My fine-tuning command is:
OMP_NUM_THREADS=1 python -m torch.distributed.launch --nproc_per_node=3 main_finetune.py --accum_iter 4 --batch_size 32 --model vit_base_patch16 --finetune checkpoint/mae_pretrain_vit_base.pth --epochs 100 --blr 5e-4 --layer_decay 0.65 --weight_decay 0.05 --drop_path 0.1 --mixup 0.8 --cutmix 1.0 --reprob 0.25 --dist_eval --data_path /home/hehui/AnomalyDetection/Dataset/MvTec --nb_classes 15
Then, I tested the following image:
pre_checkpoint_url = '/home/hehui/AnomalyDetection/Project/mae/output_dir/checkpoint-99.pth'
pre_checkpoints = torch.load(pre_checkpoint_url, map_location=torch.device('cpu'))
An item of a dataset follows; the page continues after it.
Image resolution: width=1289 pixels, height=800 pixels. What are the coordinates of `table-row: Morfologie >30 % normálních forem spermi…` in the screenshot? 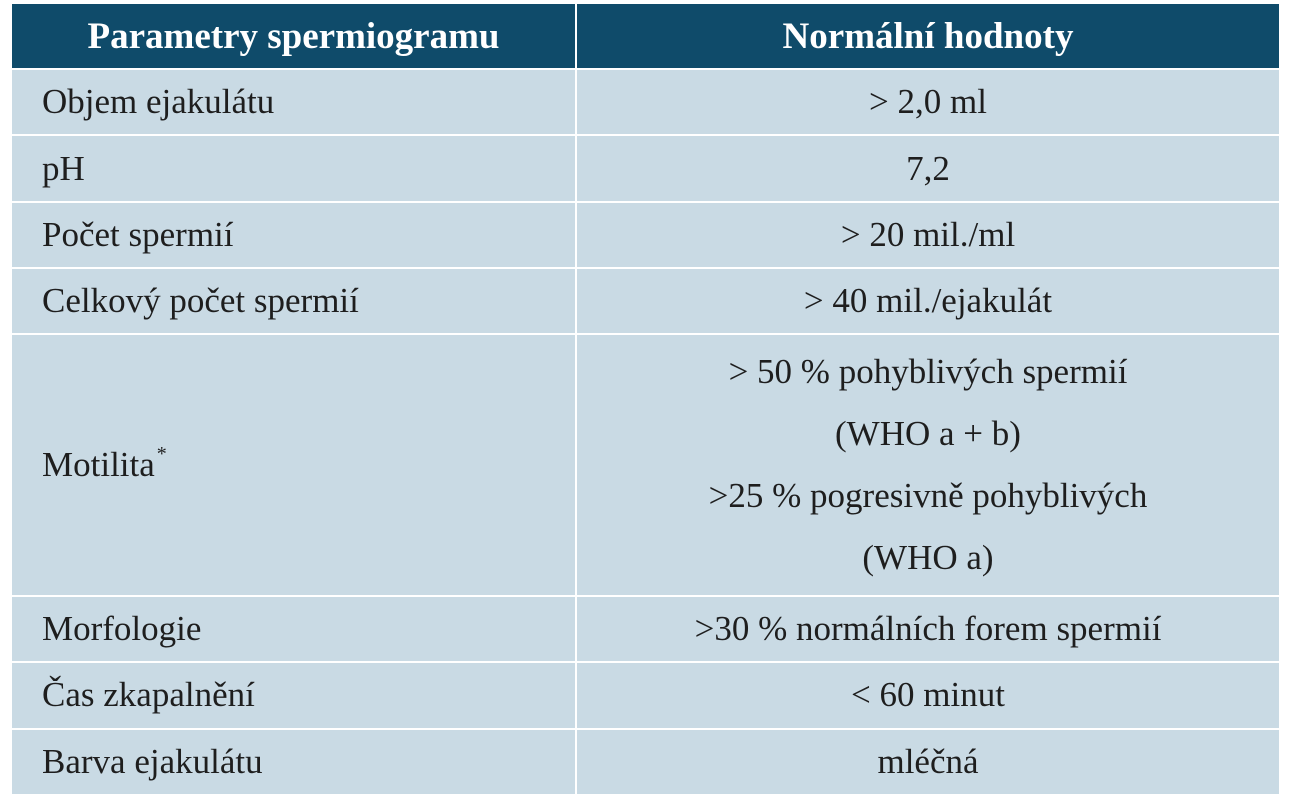 It's located at (646, 628).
mae_base = models_mae.mae_vit_base_patch16()
mae_base.load_state_dict(pre_checkpoints['model'], strict=False)
loss, pred, mask = mae_base(input)
print(loss)
pred = mae_base.unpatchify(pred)
display_image(pred)
The obtained results are as follows:
Can anyone help me with this issue?
You need to read the paper to understand what is being done.
- The pre-training makes the encoder and decoder work together to reconstruct masked patches.
- The fine-tuning makes only the encoder fit the downstream task data distribution.
Then in the fine-tuning stage, the entire MAE should lose the reconstruction capability because the encoder should fine-tune its embedding output to fit the downstream data, regardless of what the decoder expects.
If you pre-train on your dataset, then the MAE will be able to learn to reconstruct your data, but the same goes. Fine-tuning to something will break the reconstruction.
No fine-tuning if you need the reconstruction.
Be careful you are using a dataset big enough for pre-training.
thanks